LONDON (Bloomberg) — Call it a pre-Christmas lottery ticket, but someone in the oil market has been busy making a bold bet, buying contracts that will be profitable if oil surges again to $100/bbl.
The $100 December 2018 call option — a contract that gives the right to buy December 2018 futures at $100/bbl — was the most traded contract on Tuesday across the whole ICE Brent market, the latest sign of resurgent optimism in oil.
The deal doesn’t mean the market believes $100/bbl will happen, but as traders start to buy bullish options, it indicates that some are increasingly confident that the Organization of the Petroleum Exporting Countries can succeed in its quest to rebalance supply and demand.
“That’s a relatively cheap lottery ticket,” Ole Hansen, head of commodity strategy at Saxo Bank A/S, said by phone. “It’s clearly not the consensus in the market that we’re going to see a return to those prices any time soon, so it’s more likely a hedge against unforeseen geopolitical events during that time.”

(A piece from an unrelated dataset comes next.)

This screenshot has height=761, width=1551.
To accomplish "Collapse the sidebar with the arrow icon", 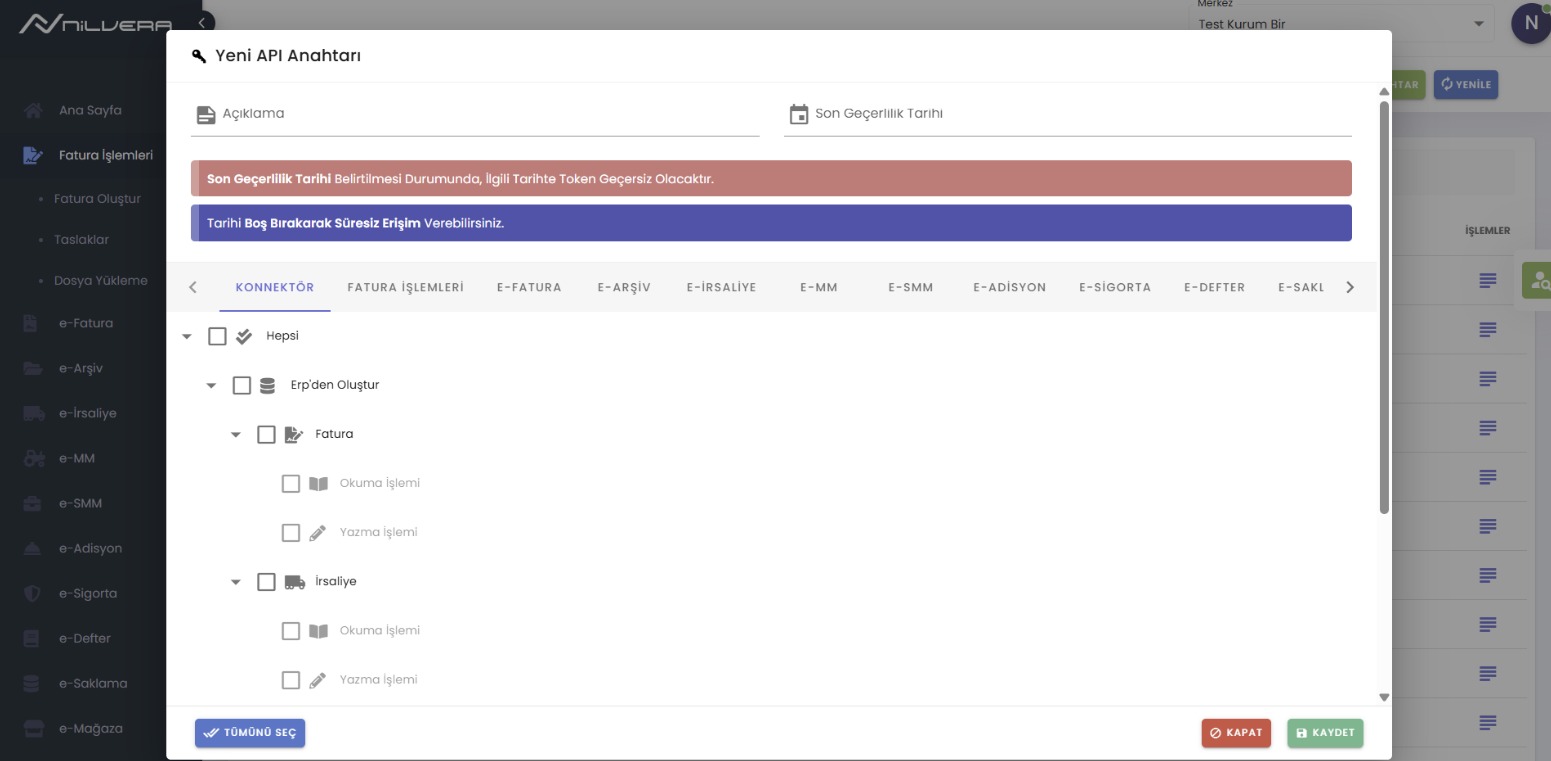I will pyautogui.click(x=202, y=22).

Confidence in higher prices has returned since OPEC, Russia and other producers signed their first production cut deal in 15 years earlier this month. The International Energy Agency says that if the producers don’t cheat on their commitments, oil demand could overtake supply in the first half of next year, a significant change after three consecutive years of oversupply.
Still, the bet is tiny put in the context of the global oil market. Despite elevated trading in December 2018 $100 calls, the number held by investors didn’t rise much. Open interest in the options rose by 500 to almost 11,000, while options trading volumes fell to the lowest in about a month.
Hedge fund positioning data has showed renewed faith in higher oil prices recently. Bets that Brent crude prices will increase rose to the highest since 2011, when ICE’s public data began, in the week to Dec. 13. At the same time, bets that prices will decline fell to the lowest since October.
Options activity surged this month as OPEC and non-OPEC nations finalized a deal to cut production levels early next year. Investors bought more contracts to profit from higher WTI prices than ever before as analysts said options trading had “entered a new dimension.”